- _Data items_:

-.-.-

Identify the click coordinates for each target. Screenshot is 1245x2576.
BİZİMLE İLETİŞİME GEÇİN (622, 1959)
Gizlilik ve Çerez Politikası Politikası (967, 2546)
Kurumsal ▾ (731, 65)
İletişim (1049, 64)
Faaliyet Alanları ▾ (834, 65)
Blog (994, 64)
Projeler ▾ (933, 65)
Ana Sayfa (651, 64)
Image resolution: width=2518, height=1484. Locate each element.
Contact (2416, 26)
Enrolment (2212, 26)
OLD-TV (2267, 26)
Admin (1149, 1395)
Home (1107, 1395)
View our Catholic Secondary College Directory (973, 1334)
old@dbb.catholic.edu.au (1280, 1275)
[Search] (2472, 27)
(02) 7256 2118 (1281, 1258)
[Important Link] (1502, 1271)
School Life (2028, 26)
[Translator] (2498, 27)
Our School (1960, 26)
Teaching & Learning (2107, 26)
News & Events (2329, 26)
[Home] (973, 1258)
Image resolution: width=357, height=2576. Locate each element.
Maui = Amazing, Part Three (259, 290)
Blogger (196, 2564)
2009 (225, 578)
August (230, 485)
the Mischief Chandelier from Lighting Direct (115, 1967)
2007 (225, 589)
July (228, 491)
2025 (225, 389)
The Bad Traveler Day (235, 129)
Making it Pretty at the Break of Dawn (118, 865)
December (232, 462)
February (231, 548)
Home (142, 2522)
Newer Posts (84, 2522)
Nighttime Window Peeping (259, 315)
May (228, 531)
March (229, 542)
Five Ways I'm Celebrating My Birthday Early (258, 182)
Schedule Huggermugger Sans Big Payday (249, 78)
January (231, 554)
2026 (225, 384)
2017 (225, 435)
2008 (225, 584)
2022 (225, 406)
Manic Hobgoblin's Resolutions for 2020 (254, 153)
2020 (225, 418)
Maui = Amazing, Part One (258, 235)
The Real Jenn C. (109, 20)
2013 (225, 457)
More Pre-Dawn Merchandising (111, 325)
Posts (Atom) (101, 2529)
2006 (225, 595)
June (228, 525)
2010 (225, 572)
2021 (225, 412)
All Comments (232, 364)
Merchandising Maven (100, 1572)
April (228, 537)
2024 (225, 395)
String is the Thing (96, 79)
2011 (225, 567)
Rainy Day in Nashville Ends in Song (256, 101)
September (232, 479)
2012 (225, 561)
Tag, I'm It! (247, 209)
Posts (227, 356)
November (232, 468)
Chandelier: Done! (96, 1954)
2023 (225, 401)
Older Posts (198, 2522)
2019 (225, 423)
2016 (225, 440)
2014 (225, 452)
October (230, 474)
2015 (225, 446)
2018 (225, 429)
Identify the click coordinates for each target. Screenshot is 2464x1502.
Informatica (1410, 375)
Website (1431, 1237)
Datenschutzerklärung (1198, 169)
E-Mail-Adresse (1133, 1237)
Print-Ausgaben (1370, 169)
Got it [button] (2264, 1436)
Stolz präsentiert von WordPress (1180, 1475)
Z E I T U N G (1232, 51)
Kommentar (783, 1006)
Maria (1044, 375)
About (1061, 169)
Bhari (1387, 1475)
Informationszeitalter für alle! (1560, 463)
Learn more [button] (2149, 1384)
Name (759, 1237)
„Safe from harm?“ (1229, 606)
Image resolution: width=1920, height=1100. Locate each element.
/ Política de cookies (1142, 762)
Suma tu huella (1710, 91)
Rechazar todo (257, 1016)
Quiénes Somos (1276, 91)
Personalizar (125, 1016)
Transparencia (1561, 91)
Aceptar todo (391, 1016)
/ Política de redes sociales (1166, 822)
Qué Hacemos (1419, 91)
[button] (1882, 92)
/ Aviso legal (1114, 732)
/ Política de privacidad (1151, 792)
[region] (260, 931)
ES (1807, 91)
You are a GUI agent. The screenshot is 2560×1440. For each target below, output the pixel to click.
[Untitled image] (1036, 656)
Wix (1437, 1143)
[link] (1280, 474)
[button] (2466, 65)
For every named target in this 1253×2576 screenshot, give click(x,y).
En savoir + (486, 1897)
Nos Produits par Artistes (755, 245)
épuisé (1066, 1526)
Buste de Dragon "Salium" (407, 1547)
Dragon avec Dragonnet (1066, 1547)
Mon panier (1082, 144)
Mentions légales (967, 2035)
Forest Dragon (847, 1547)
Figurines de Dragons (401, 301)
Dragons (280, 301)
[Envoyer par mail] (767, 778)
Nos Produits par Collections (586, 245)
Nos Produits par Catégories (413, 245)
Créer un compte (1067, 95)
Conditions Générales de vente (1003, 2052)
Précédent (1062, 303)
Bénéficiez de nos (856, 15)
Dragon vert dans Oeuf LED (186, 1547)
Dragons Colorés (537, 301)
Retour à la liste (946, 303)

-.-.-

- _What is expected_: The complete data is to be transcribed verbatim.

- _Task solution_:
Identify the click coordinates for each target. Screenshot is 1245x2576.
BİZİMLE İLETİŞİME GEÇİN (622, 1959)
Gizlilik ve Çerez Politikası Politikası (967, 2546)
Kurumsal ▾ (731, 65)
İletişim (1049, 64)
Faaliyet Alanları ▾ (834, 65)
Blog (994, 64)
Projeler ▾ (933, 65)
Ana Sayfa (651, 64)
Image resolution: width=2518, height=1484. Locate each element.
Contact (2416, 26)
Enrolment (2212, 26)
OLD-TV (2267, 26)
Admin (1149, 1395)
Home (1107, 1395)
View our Catholic Secondary College Directory (973, 1334)
old@dbb.catholic.edu.au (1280, 1275)
[Search] (2472, 27)
(02) 7256 2118 (1281, 1258)
[Important Link] (1502, 1271)
School Life (2028, 26)
[Translator] (2498, 27)
Our School (1960, 26)
Teaching & Learning (2107, 26)
News & Events (2329, 26)
[Home] (973, 1258)
Image resolution: width=357, height=2576. Locate each element.
Maui = Amazing, Part Three (259, 290)
Blogger (196, 2564)
2009 (225, 578)
August (230, 485)
the Mischief Chandelier from Lighting Direct (115, 1967)
2007 (225, 589)
July (228, 491)
2025 (225, 389)
The Bad Traveler Day (235, 129)
Making it Pretty at the Break of Dawn (118, 865)
December (232, 462)
February (231, 548)
Home (142, 2522)
Newer Posts (84, 2522)
Nighttime Window Peeping (259, 315)
May (228, 531)
March (229, 542)
Five Ways I'm Celebrating My Birthday Early (258, 182)
Schedule Huggermugger Sans Big Payday (249, 78)
January (231, 554)
2026 (225, 384)
2017 (225, 435)
2008 (225, 584)
2022 (225, 406)
Manic Hobgoblin's Resolutions for 2020 (254, 153)
2020 (225, 418)
Maui = Amazing, Part One (258, 235)
The Real Jenn C. (109, 20)
2013 (225, 457)
More Pre-Dawn Merchandising (111, 325)
Posts (Atom) (101, 2529)
2006 (225, 595)
June (228, 525)
2010 (225, 572)
2021 (225, 412)
All Comments (232, 364)
Merchandising Maven (100, 1572)
April (228, 537)
2024 (225, 395)
String is the Thing (96, 79)
2011 (225, 567)
Rainy Day in Nashville Ends in Song (256, 101)
September (232, 479)
2012 (225, 561)
Tag, I'm It! (247, 209)
Posts (227, 356)
November (232, 468)
Chandelier: Done! (96, 1954)
2023 (225, 401)
Older Posts (198, 2522)
2019 (225, 423)
2016 (225, 440)
2014 (225, 452)
October (230, 474)
2015 (225, 446)
2018 (225, 429)
Identify the click coordinates for each target. Screenshot is 2464x1502.
Informatica (1410, 375)
Website (1431, 1237)
Datenschutzerklärung (1198, 169)
E-Mail-Adresse (1133, 1237)
Print-Ausgaben (1370, 169)
Got it [button] (2264, 1436)
Stolz präsentiert von WordPress (1180, 1475)
Z E I T U N G (1232, 51)
Kommentar (783, 1006)
Maria (1044, 375)
About (1061, 169)
Bhari (1387, 1475)
Informationszeitalter für alle! (1560, 463)
Learn more [button] (2149, 1384)
Name (759, 1237)
„Safe from harm?“ (1229, 606)
Image resolution: width=1920, height=1100. Locate each element.
/ Política de cookies (1142, 762)
Suma tu huella (1710, 91)
Rechazar todo (257, 1016)
Quiénes Somos (1276, 91)
Personalizar (125, 1016)
Transparencia (1561, 91)
Aceptar todo (391, 1016)
/ Política de redes sociales (1166, 822)
Qué Hacemos (1419, 91)
[button] (1882, 92)
/ Aviso legal (1114, 732)
/ Política de privacidad (1151, 792)
[region] (260, 931)
ES (1807, 91)
You are a GUI agent. The screenshot is 2560×1440. For each target below, output the pixel to click.
[Untitled image] (1036, 656)
Wix (1437, 1143)
[link] (1280, 474)
[button] (2466, 65)
For every named target in this 1253×2576 screenshot, give click(x,y).
En savoir + (486, 1897)
Nos Produits par Artistes (755, 245)
épuisé (1066, 1526)
Buste de Dragon "Salium" (407, 1547)
Dragon avec Dragonnet (1066, 1547)
Mon panier (1082, 144)
Mentions légales (967, 2035)
Forest Dragon (847, 1547)
Figurines de Dragons (401, 301)
Dragons (280, 301)
[Envoyer par mail] (767, 778)
Nos Produits par Collections (586, 245)
Nos Produits par Catégories (413, 245)
Créer un compte (1067, 95)
Conditions Générales de vente (1003, 2052)
Précédent (1062, 303)
Bénéficiez de nos (856, 15)
Dragon vert dans Oeuf LED (186, 1547)
Dragons Colorés (537, 301)
Retour à la liste (946, 303)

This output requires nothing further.